◆ **Work to be completed**: In the Magnuson Hotels interview below, could you write out the stretch from "Consolidation is also" through "and Apple iTunes." again, swapping "affiliate conversion rate" for "booking conversion rate" wherever it occurs?

◆ **Text**:

>>>

Magnuson Hotels CEO chafes at the costs associated with large global franchise companies

Tom Magnuson, CEO of the eponymous Magnuson Hotels, is as opinionated as a hotel company CEO comes. He'll be a featured speaker at the International Hotel Investment Forum, March 5-7 at the InterContinental Berlin. At IHIF, Magnuson will join other global CEOs on the big stage to discuss the hottest hotel markets and where the development opportunities lie. In this Q&A, he takes the large hotel franchise companies to task, tackling OTAs, Airbnb, how independent hotels can survive, consolidation and the technology arms race.

1. What hospitality trends and storylines will dominate discussion at IHIF and why?

At IHIF, there will be much discussion around the emergence of new competitive forces, and how hotel owners can compete more profitably. Hotel competition and the rise in hotel supply are two important topics. Four years ago, an IHG global hotel census counted 325,000 hotels—these defined as 20-plus rooms in developed markets. Today, Booking.com states an inventory of 1.5 million properties worldwide. Meanwhile, founded in 2008, Airbnb lists 3 million properties.
 
The emergence of Airbnb is requiring independent and branded hotel owners to look for low cost, high-performance response strategies. In the UK, Airbnb already represents 22 percent of the national lodging supply. In New York, Airbnb will represent nearly 10 percent of total 2018 revenue. In very little time, this will be a case of OTAs replacing traditional travel agencies. Note that in 2001, OTAs were less than 1.4 percent of total bookings; today, they are about 50 percent.
 

Consolidation is also a dominant topic of discussion. How can individual and independent hoteliers compete with the ‘rush to scale’ by massive consolidators, such as Marriott? Our answer was a global hotel alliance with Louvre Hotels Group, owned by China’s Jin Jiang Hotels. This hotel version of an airlines marketing alliance includes 8,000 hotels and 800,000 rooms, which equates into the second-largest worldwide hotel group. Early website results are already seeing an 18.1-percent affiliate conversion rate across our website, the same affiliate conversion rate as tech giants Amazon and Apple iTunes.

<<<

Stored items from a collection:
>>>

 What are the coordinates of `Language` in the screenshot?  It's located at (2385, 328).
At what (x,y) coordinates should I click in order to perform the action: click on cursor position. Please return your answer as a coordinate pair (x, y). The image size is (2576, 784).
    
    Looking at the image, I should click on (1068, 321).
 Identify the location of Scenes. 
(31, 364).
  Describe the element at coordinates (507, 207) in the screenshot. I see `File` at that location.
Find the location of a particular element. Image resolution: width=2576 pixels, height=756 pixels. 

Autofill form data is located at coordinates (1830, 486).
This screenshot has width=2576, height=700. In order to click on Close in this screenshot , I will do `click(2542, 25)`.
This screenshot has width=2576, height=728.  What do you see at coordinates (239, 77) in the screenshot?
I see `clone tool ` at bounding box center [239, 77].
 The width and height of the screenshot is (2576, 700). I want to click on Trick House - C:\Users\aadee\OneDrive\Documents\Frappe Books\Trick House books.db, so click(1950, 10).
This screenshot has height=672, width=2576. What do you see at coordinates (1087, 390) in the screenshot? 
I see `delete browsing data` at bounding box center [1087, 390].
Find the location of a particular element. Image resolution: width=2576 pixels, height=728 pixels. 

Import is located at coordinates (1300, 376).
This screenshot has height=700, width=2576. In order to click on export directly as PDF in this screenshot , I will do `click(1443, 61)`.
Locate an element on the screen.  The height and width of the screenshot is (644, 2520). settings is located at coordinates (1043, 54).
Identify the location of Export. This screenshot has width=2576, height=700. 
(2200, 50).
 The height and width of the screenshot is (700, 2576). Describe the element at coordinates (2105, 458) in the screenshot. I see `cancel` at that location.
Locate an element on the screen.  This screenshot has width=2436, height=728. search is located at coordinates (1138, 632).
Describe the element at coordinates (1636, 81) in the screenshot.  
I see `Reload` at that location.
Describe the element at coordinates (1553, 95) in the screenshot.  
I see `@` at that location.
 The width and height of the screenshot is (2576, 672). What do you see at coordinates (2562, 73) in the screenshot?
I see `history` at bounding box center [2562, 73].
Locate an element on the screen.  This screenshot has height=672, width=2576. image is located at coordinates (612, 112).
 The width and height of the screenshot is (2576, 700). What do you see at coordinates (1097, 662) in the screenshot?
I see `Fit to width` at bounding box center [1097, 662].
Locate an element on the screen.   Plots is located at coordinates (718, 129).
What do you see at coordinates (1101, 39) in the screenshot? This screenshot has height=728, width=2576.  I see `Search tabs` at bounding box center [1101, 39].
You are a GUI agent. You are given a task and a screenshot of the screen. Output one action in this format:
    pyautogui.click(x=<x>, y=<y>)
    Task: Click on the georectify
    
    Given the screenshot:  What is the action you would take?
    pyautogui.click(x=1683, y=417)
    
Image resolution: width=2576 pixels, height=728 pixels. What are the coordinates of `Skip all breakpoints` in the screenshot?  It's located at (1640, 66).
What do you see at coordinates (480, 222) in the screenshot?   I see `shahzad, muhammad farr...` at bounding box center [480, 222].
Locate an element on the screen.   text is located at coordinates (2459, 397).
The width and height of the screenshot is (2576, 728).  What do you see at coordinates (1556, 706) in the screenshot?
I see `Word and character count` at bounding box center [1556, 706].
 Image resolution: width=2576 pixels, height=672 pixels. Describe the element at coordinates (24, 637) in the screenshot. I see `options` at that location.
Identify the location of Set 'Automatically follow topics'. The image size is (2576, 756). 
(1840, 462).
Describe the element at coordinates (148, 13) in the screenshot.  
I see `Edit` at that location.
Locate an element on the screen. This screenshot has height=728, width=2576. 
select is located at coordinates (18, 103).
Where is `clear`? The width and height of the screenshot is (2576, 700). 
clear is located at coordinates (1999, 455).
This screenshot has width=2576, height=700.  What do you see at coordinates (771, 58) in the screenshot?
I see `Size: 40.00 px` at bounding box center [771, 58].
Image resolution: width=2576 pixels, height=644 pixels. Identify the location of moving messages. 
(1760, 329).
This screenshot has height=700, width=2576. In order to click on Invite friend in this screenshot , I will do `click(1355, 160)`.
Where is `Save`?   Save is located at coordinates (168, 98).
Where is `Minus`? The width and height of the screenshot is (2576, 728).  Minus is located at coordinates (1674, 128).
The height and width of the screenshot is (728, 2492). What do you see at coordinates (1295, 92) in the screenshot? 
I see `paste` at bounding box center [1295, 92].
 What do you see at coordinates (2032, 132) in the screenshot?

<<<

◆ **Output below**:
Consolidation is also a dominant topic of discussion. How can individual and independent hoteliers compete with the ‘rush to scale’ by massive consolidators, such as Marriott? Our answer was a global hotel alliance with Louvre Hotels Group, owned by China’s Jin Jiang Hotels. This hotel version of an airlines marketing alliance includes 8,000 hotels and 800,000 rooms, which equates into the second-largest worldwide hotel group. Early website results are already seeing an 18.1-percent booking conversion rate across our website, the same booking conversion rate as tech giants Amazon and Apple iTunes.